The decision by Conservative Brexiteers to vote against backbencher Graham Brady’s amendment, which the government is backing, suggests that the prime minister cannot win parliamentary approval for a deal on the basis of Conservative and DUP votes.
The Brady amendment calls for the Brexit withdrawal agreement and political declaration to be approved – on condition that the Northern Ireland backstop is replaced with alternative arrangements to prevent a hard border. The prime minister has made clear she is willing to seek changes to the text of the withdrawal agreement, something she has previously ruled out on the basis that the EU would never agree to it.
The Brady amendment’s demand is unacceptable to the EU but winning a parliamentary majority for it would at least put the prime minister in a position to tell her European counterparts what she needs to persuade enough MPs to back the deal.

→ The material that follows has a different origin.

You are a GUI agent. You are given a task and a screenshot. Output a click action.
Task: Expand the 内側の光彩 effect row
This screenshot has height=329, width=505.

After consulting MPs when her deal was voted down in the Commons, May concluded that her only chance of keeping her party together was by seeking changes to the backstop that would win over Brexiteers and the DUP.
Postponing Brexit
By rejecting the Brady amendment, Conservative Brexiteers will confirm the conviction in Brussels that the prime minister needs to find a different majority for a softer Brexit. The Brexiteers’ action could persuade moderate Conservatives that their only hope of avoiding a no-deal Brexit is to support Labour MP Yvette Cooper’s amendment that would open the way to postponing Brexit by up to nine months.
If Cooper’s amendment succeeds, MPs will take control of the parliamentary timetable for one day next week to debate and vote on a Bill that could postpone Brexit. The government hoped it could block the legislation by filibustering in the House of Lords, where all amendments are debated, and talking the Bill out.
On Monday night, peers foiled the plot by backing a motion calling on the government to rule out a no-deal Brexit and promising to ensure the timely passage of “any legislation that is necessary to implement any deal or proposition that has commanded the support of the majority of the House of Commons”.
The prime minister could yet persuade hardline Brexiteers to back the Brady amendment on Tuesday night if she toughens up her promise to demand changes to the withdrawal agreement itself that would remove the backstop. But to do so would be to render the chance of securing a deal in Brussels all but impossible.